A History of Violence Ignored

Since gaining independence in 1980, ZANU-PF has consistently used power to suppress opposition and maintain control, often at the expense of unity and peace. The most glaring example of this is the Gukurahundi massacres in the early 1980s, in which approximately 20,000 people, mostly from the Ndebele ethnic group in Matabeleland, were killed under the guise of rooting out dissidents. These killings were state-sanctioned acts of violence, which the government has never officially acknowledged or reconciled with the survivors and their descendants. For ZANU-PF to claim that renaming provinces will heal national divisions is an insult to the memory of these victims and to the still-traumatized communities in Matabeleland.

Rather than addressing these atrocities, bringing justice to the perpetrators, or providing reparations to affected families, ZANU-PF’s proposal seeks to obscure these painful memories under the guise of decolonization. Yet decolonization, if it is to be meaningful, cannot merely address names and symbols. True decolonization would involve a reckoning with ZANU-PF’s own history of division, violence, and oppression—a history that continues to affect people today.

The 2017 Coup and Ongoing Tribal Tensions

ZANU-PF’s track record reveals that it is not merely colonial borders that have fueled ethnic divisions; ZANU-PF’s own policies and power struggles have done far more damage in recent years. The 2017 military coup, which ousted long-time ruler Robert Mugabe, was driven in part by tribal factionalism within the party. These tribal tensions are not the legacy of colonialism—they are actively cultivated by ZANU-PF’s leadership, which has long played Shona and Ndebele communities against each other to maintain control.

The proposed renaming of provinces does nothing to address the grievances and historical traumas tied to these ethnic divides. Instead of genuinely fostering unity, the proposal is a convenient means to manipulate patriotic sentiments, allowing ZANU-PF to obscure its own culpability in sustaining tribal tensions.

Renaming as a Superficial Solution

While symbolic gestures like renaming provinces may have some value in creating a shared sense of heritage, this cannot substitute for concrete action to address the real sources of division. Ethnic tensions in Zimbabwe are not just about names on a map; they stem from decades of political oppression, violence, and economic neglect—primarily inflicted by the ruling party itself. Without tangible steps to acknowledge and repair the harm done to communities like those in Matabeleland, a name change will be little more than a veneer over an unhealed wound.

Moreover, the move to rename provinces is a diversion from urgent issues that demand attention, including poverty, unemployment, corruption, and the erosion of civil liberties. By focusing public discourse on this issue, ZANU-PF deflects from its own responsibility for these deep-seated issues, ensuring that Zimbabwe’s true path to unity remains obstructed.

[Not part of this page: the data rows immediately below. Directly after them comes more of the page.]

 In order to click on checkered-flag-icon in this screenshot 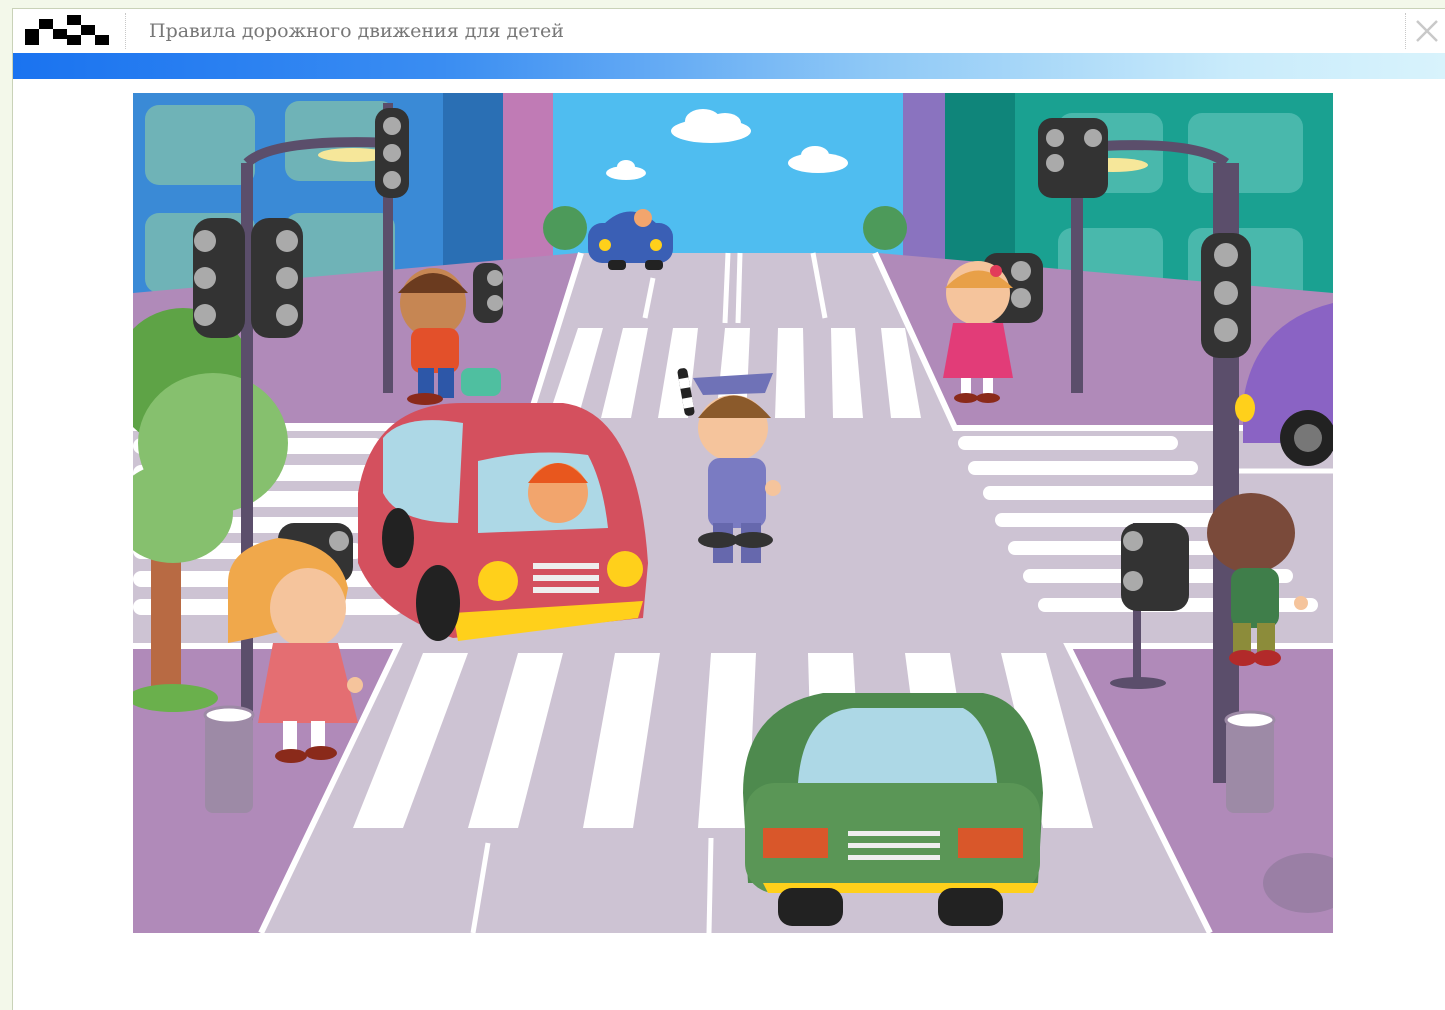, I will do `click(67, 30)`.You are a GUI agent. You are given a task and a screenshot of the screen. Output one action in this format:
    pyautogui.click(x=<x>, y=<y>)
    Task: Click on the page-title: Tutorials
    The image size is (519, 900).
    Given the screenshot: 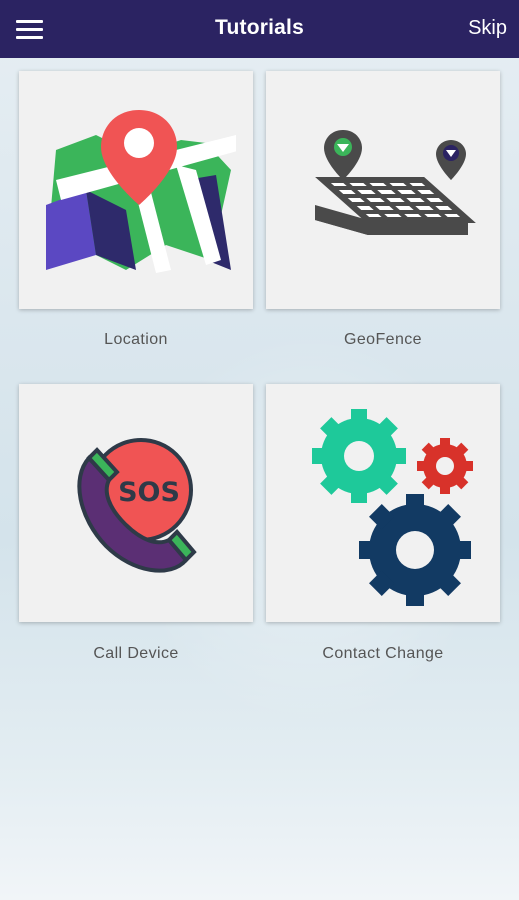 What is the action you would take?
    pyautogui.click(x=260, y=28)
    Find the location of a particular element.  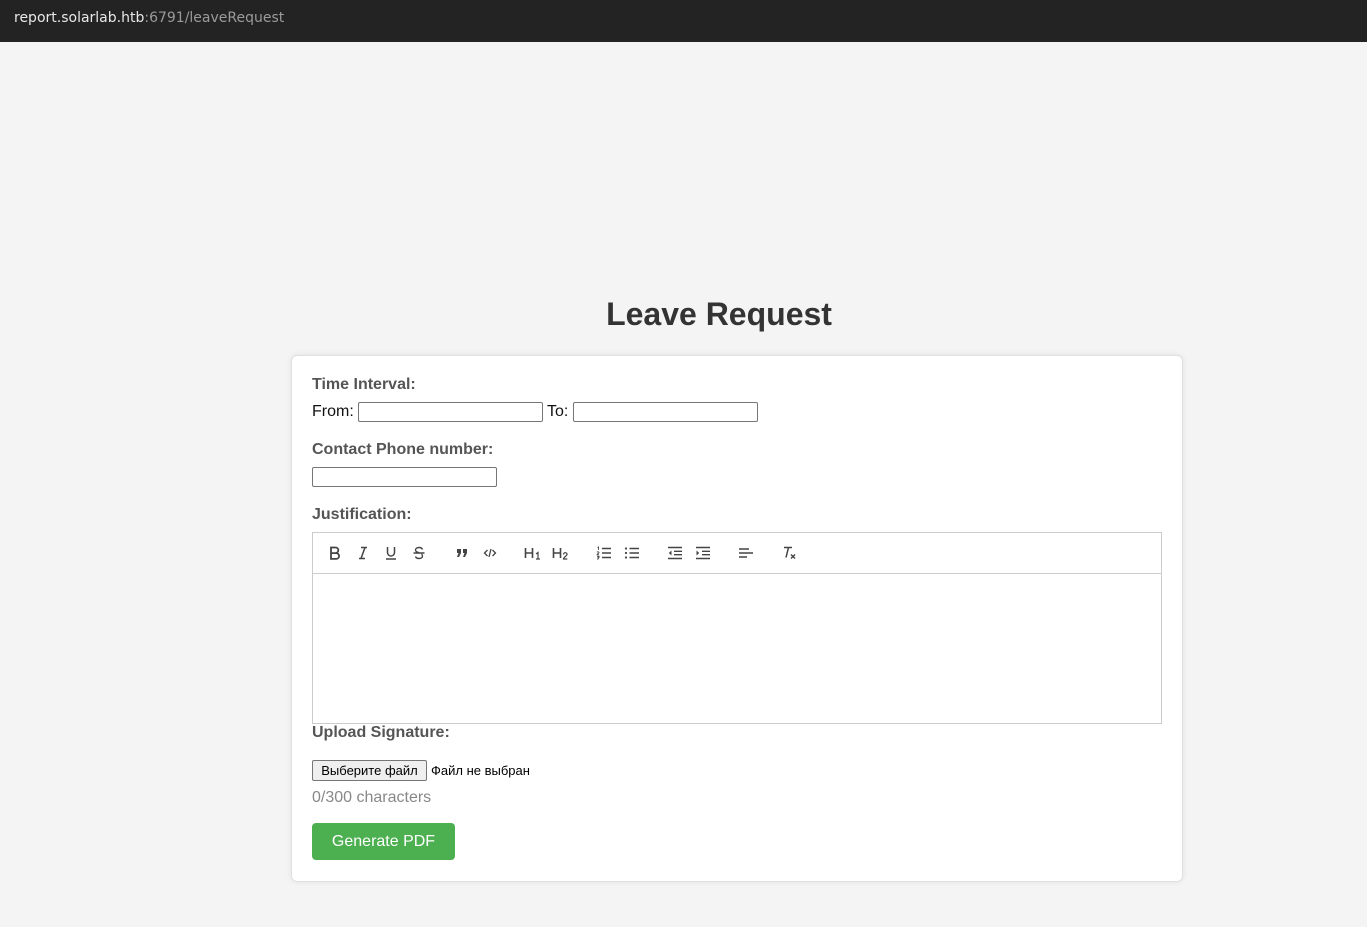

align-icon is located at coordinates (746, 553).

A Call for True Reconciliation and Justice

If ZANU-PF were genuinely committed to fostering unity and healing national divisions, it would begin by taking accountability for its role in perpetuating ethnic violence and injustice. This would involve:

1. A formal acknowledgment of the Gukurahundi massacres and an official apology to the people of Matabeleland.

2. Establishing a truth and reconciliation commission to address historical grievances and ensure that the perpetrators of past violence are brought to justice.

3. Investing in meaningful development and economic opportunities for marginalized communities rather than using symbolic gestures to deflect from real issues.

Zimbabwe needs more than renamed provinces; it needs justice, transparency, and a government that respects human rights and equality. Until ZANU-PF addresses its own history of authoritarianism and violence, initiatives like renaming provinces will remain hollow, failing to address the true causes of division in Zimbabwe. This proposal is a shallow, insincere gesture—one that cannot bandage the wounds inflicted by a party that has, for over four decades, actively undermined the unity it now claims to champion.